Scrive Vincenzo Vinciullo: In tutte le società evolute, la politica ha sempre avuto come scopo ed obiettivo quello di ascoltare le ragioni altrui e di trovare soluzioni condivise per superare, insieme, le difficoltà che poi si incontrano nell’amministrazione della cosa pubblica. Oggi, prendiamo atto che siamo tornati all’età della clava e della pietra.

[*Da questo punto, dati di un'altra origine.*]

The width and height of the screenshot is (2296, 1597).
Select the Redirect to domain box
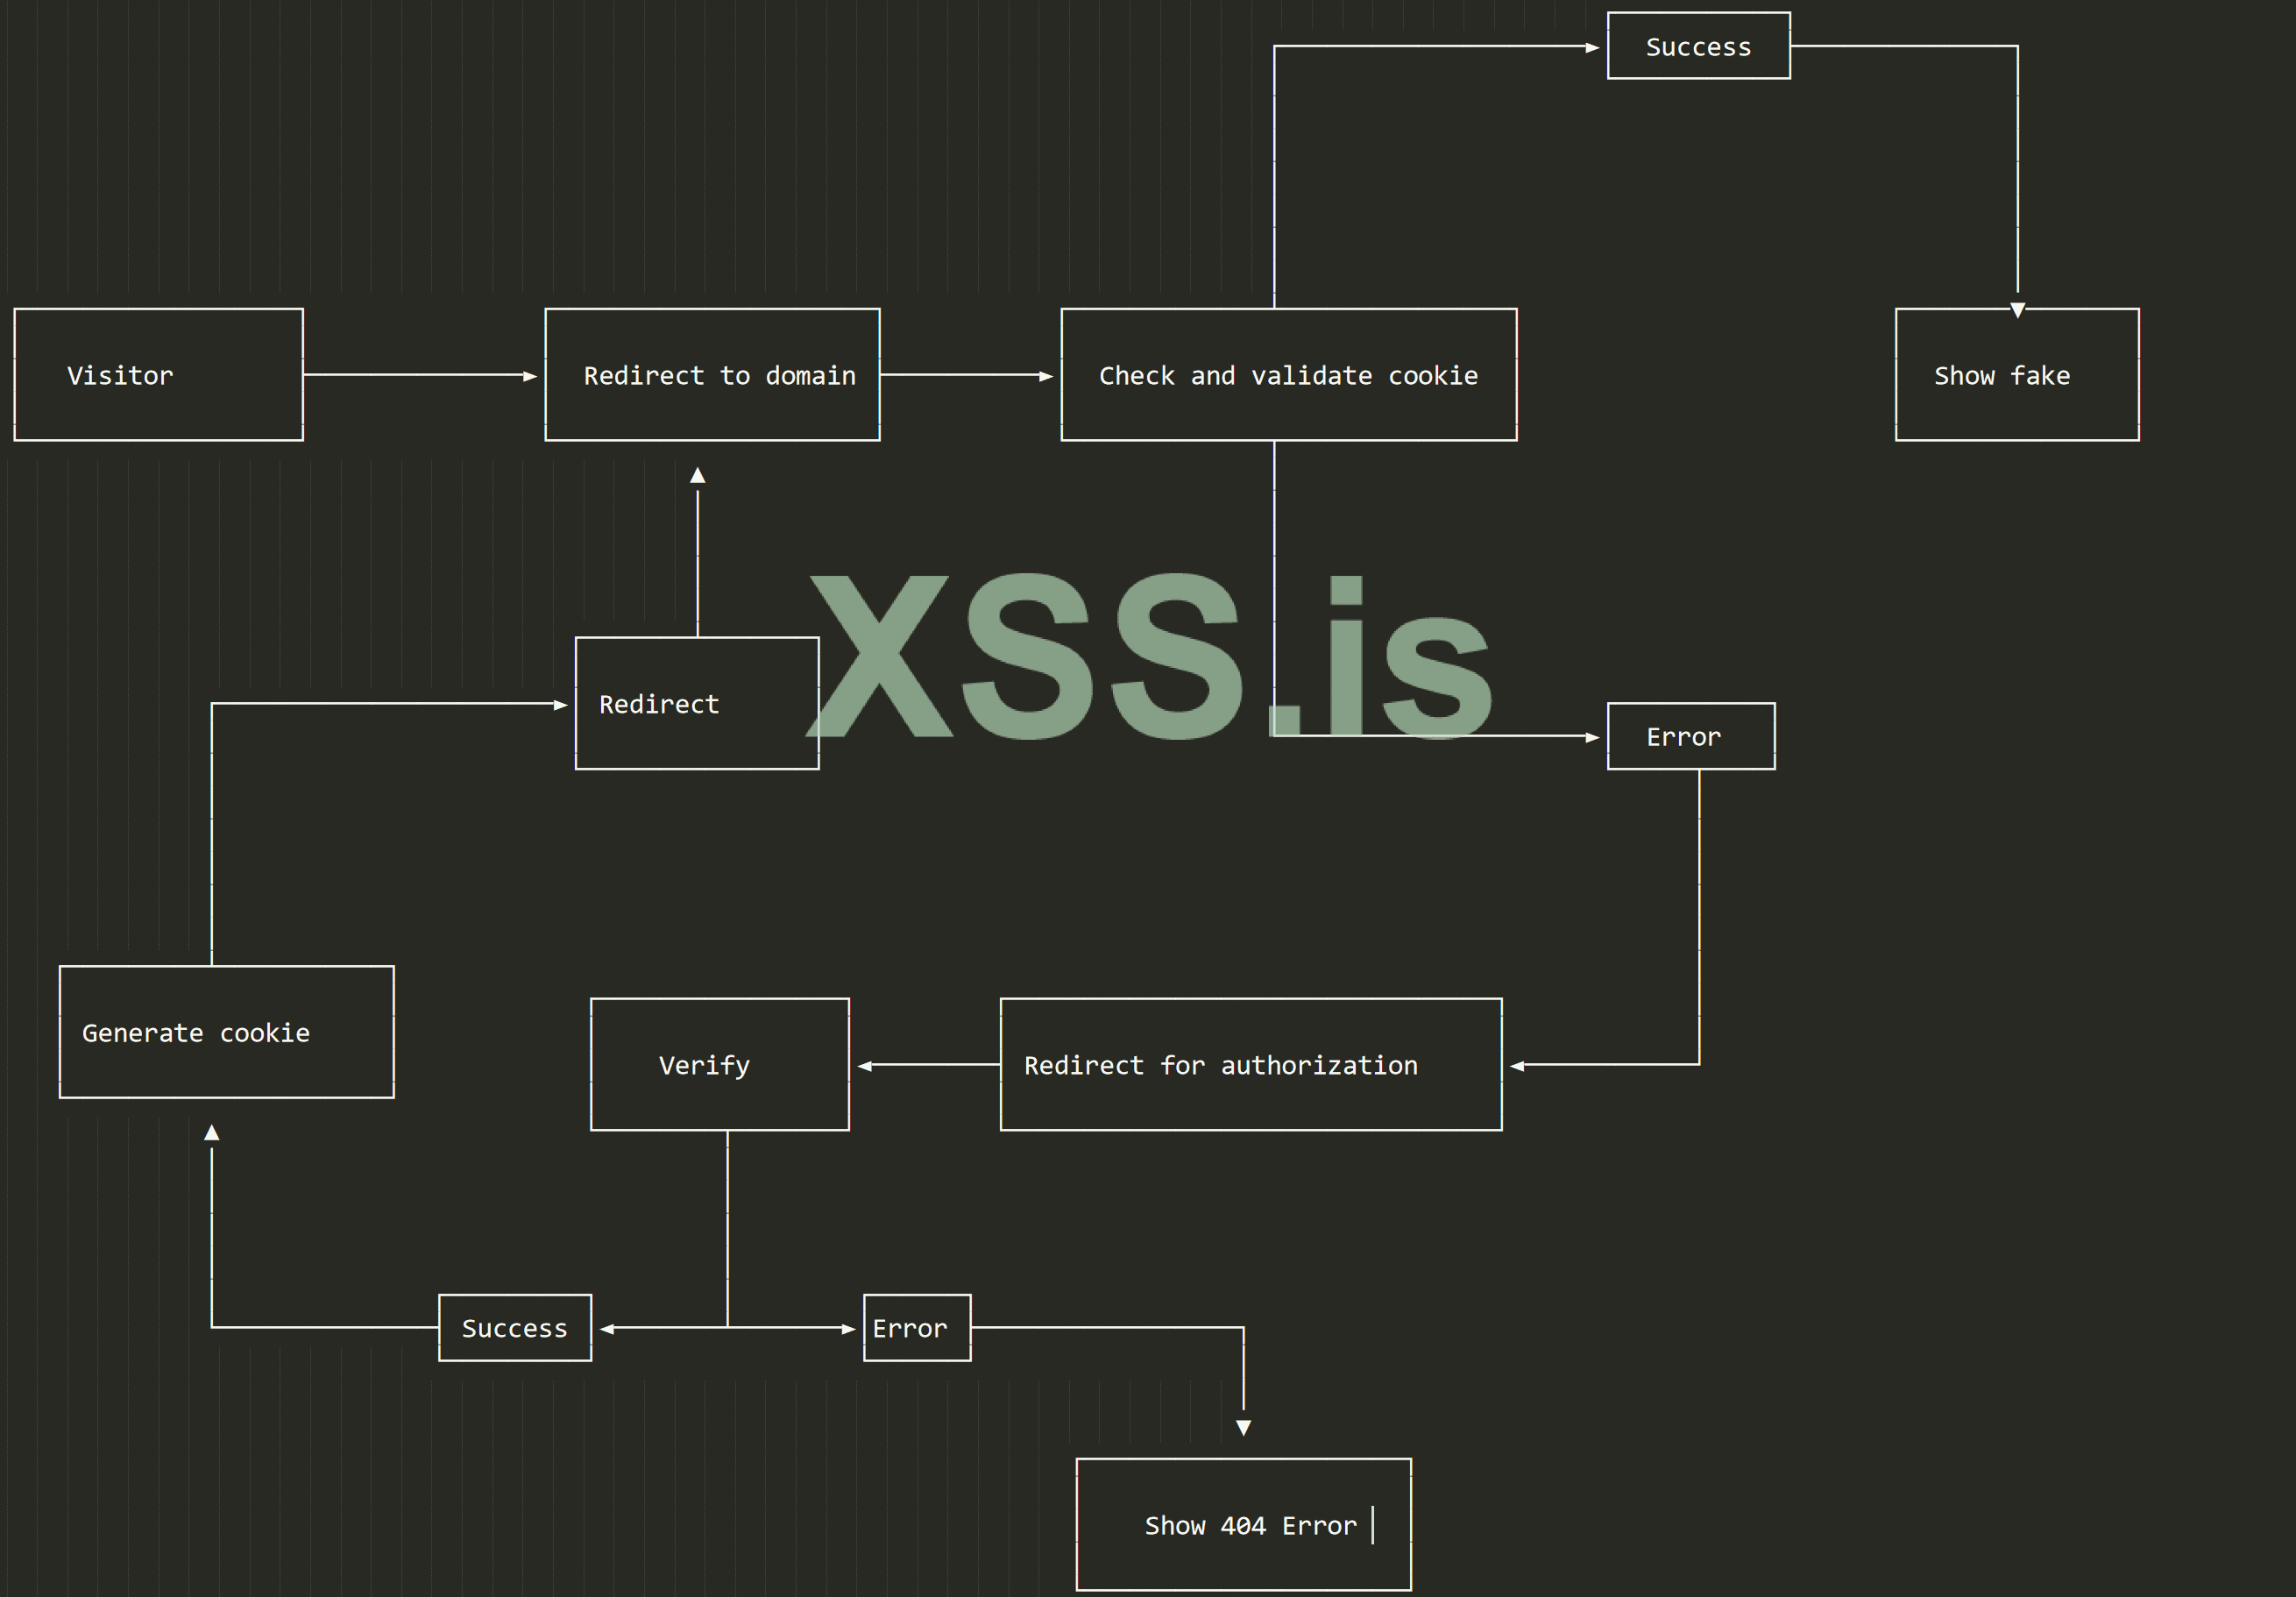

Abbiamo, come territorio, in questi giorni, protestato perché, pur possedendo il 25% delle quote societarie della SAC, Siracusa non ha alcun rappresentante nel Consiglio di Amministrazione, quando perfino la provincia di Caltanissetta ha, inspiegabilmente, un proprio rappresentante.
Questa mattina, il Presidente della Camera di Commercio, anche di Siracusa, nel replicare alle legittime attese e rivendicazioni del territorio, in modo saccente e supponente, ha fatto sapere che la mancata nomina di un siracusano è la giusta punizione per una classe politica da lui definita perdente. Della serie: noi siamo noi e voi siete nessuno, perché perdenti, brutti e sporchi. Spero che, dopo questa esternazione, qualcuno si svegli, batta un colpo e ci dica che esiste. Ma sarà così?
Io, intanto, ringrazio Agen per averci ricordato il nostro stato di sudditanza e prostrazione. Della serie: siete ormai colonia di Catania. Stia sereno, sapremo riscattarci e si ricordi che questi comportamenti creano solchi e ferite difficilmente guaribili e rimarginabili nel prossimo futuro.